La Revolución Bolivariana ha esbozado la idea de una profunda reorganización y reordenamiento del territorio en función del ser humano agrupado en comunidades. Hasta la fecha, la moderna ordenación del territorio en la mayoría de nuestros países se ha realizado en función del automóvil; inclusive, sistemas de transporte alternativos como el ferrocarril en el eje Puerto Cabello-Barquisimeto-Acarigua o el trolebús en la ciudad de Mérida se han diseñado como apéndices de la vialidad automovilística.
Como bien dice Ramón Folch en su brillante Diccionario de Socioecología: «La movilidad compulsiva en la que nos desenvolvemos tiene mucho de enfermizo, o por lo menos de respuesta desesperada a la -¡Oh paradoja!- deficiente ordenación territorial vigente. Nos movemos demasiado porque estamos mal ubicados sobre el territorio, y estamos en parte mal ubicados porque podemos movernos demasiado».

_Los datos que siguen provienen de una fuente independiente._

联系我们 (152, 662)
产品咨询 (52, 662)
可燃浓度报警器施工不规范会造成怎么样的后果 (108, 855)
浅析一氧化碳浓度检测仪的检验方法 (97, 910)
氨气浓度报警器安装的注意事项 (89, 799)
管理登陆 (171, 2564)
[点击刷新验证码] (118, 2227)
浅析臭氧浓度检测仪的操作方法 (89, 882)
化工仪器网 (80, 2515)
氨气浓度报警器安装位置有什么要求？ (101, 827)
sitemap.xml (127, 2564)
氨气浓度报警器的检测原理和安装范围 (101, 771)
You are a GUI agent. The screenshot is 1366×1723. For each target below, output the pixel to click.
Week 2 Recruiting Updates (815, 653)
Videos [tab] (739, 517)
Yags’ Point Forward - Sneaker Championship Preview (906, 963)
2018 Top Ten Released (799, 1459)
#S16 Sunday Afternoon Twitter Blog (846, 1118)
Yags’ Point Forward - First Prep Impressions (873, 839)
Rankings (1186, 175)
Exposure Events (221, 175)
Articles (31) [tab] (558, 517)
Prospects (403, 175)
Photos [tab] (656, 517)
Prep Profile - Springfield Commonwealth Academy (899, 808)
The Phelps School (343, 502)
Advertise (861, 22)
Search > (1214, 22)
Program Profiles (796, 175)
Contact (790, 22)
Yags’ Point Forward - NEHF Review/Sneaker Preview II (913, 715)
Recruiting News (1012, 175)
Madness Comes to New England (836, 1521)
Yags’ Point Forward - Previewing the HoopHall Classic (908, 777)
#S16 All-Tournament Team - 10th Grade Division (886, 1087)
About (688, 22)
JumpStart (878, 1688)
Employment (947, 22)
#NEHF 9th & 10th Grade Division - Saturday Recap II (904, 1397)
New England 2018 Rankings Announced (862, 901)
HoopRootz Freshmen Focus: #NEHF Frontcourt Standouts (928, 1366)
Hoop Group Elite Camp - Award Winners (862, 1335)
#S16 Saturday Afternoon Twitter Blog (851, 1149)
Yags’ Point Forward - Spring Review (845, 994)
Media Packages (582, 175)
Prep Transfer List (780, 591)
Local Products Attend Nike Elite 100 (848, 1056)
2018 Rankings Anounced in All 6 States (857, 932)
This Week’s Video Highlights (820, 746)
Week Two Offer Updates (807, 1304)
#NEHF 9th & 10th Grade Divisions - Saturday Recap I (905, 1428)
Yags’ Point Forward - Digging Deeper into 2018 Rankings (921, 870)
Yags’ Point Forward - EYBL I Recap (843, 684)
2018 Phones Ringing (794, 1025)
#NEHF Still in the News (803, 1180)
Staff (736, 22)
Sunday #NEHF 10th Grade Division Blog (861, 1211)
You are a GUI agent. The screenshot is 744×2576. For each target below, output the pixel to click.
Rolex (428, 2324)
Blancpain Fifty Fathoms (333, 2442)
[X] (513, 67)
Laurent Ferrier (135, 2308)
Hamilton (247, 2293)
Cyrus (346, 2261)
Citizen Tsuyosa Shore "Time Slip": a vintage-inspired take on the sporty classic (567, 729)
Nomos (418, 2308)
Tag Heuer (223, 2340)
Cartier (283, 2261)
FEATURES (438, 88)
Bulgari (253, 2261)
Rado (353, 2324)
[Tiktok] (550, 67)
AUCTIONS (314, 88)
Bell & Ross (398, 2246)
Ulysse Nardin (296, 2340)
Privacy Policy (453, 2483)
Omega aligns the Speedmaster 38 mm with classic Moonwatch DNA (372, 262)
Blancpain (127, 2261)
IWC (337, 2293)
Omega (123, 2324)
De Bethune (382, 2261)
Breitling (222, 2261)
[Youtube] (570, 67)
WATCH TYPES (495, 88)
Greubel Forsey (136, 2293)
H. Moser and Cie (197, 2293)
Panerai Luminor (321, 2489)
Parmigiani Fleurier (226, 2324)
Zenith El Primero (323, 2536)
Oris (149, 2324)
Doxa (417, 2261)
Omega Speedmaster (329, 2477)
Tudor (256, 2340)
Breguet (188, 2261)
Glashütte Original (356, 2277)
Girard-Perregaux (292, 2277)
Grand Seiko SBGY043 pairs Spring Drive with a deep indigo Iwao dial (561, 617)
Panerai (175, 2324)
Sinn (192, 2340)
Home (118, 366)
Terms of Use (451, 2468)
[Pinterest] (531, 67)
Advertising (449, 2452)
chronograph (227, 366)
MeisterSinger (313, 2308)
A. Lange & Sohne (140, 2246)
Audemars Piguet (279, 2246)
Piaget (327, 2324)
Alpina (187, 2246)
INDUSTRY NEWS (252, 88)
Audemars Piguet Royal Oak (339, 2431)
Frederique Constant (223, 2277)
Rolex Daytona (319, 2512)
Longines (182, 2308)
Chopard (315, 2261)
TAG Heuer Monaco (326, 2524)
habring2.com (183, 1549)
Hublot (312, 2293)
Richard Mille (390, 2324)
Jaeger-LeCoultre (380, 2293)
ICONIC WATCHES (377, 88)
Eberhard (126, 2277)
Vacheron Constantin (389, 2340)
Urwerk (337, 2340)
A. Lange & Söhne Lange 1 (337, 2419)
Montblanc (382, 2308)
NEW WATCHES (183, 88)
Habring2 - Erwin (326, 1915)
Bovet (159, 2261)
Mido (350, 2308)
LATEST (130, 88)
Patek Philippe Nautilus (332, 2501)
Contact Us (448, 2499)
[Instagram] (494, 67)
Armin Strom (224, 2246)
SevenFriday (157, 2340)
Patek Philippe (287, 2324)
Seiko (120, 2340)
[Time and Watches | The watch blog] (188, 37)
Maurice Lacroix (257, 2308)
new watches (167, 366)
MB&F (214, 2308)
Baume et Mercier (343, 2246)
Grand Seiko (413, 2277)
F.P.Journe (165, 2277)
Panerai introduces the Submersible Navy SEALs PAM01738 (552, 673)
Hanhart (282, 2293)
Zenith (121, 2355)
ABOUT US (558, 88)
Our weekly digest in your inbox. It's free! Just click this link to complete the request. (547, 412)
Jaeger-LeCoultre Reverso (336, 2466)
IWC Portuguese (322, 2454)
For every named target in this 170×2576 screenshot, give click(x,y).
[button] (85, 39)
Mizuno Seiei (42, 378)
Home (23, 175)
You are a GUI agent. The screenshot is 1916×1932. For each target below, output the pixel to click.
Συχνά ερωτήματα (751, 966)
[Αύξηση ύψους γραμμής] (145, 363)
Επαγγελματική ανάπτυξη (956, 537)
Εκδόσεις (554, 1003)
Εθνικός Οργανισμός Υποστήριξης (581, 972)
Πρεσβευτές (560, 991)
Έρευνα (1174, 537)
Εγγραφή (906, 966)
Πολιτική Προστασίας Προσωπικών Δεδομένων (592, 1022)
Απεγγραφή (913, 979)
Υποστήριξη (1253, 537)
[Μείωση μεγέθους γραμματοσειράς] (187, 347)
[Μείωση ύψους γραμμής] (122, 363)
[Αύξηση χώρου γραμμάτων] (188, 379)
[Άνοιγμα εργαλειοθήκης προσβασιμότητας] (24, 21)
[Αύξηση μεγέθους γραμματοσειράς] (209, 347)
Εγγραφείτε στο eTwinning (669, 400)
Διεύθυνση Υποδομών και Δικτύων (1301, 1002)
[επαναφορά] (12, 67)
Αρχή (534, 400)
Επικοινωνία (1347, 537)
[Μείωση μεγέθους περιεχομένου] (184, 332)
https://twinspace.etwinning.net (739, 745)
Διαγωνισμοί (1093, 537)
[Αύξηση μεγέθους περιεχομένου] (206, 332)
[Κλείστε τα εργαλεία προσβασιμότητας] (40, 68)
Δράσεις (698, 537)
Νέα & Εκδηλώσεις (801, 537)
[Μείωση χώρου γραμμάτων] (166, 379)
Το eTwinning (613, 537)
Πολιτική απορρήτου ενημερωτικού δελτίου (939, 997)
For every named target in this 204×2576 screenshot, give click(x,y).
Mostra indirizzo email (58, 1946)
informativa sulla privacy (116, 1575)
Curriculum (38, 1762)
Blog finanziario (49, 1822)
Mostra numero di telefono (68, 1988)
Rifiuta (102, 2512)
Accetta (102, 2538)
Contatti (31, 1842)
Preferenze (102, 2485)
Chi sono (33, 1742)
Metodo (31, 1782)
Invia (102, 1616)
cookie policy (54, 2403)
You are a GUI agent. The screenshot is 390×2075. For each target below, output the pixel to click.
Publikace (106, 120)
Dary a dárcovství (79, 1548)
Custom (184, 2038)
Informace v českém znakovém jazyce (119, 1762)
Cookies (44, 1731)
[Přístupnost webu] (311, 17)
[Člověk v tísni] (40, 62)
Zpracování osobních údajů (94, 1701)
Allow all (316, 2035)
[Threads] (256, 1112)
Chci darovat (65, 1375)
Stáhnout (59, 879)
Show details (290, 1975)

El siglo XX fue el siglo en que gracias a la energía fósil los seres humanos pudimos movernos individualmente hacia donde quisimos ir.
¿Será el siglo XXI el siglo en donde gracias a la elevación de la conciencia social los seres humanos nos moveremos colectivamente hacia donde deberíamos ir?
– Joel Sangronis Padrón es profesor de la Universidad Nacional Experimental Rafael Maria Baralt (UNERMB), Venezuela.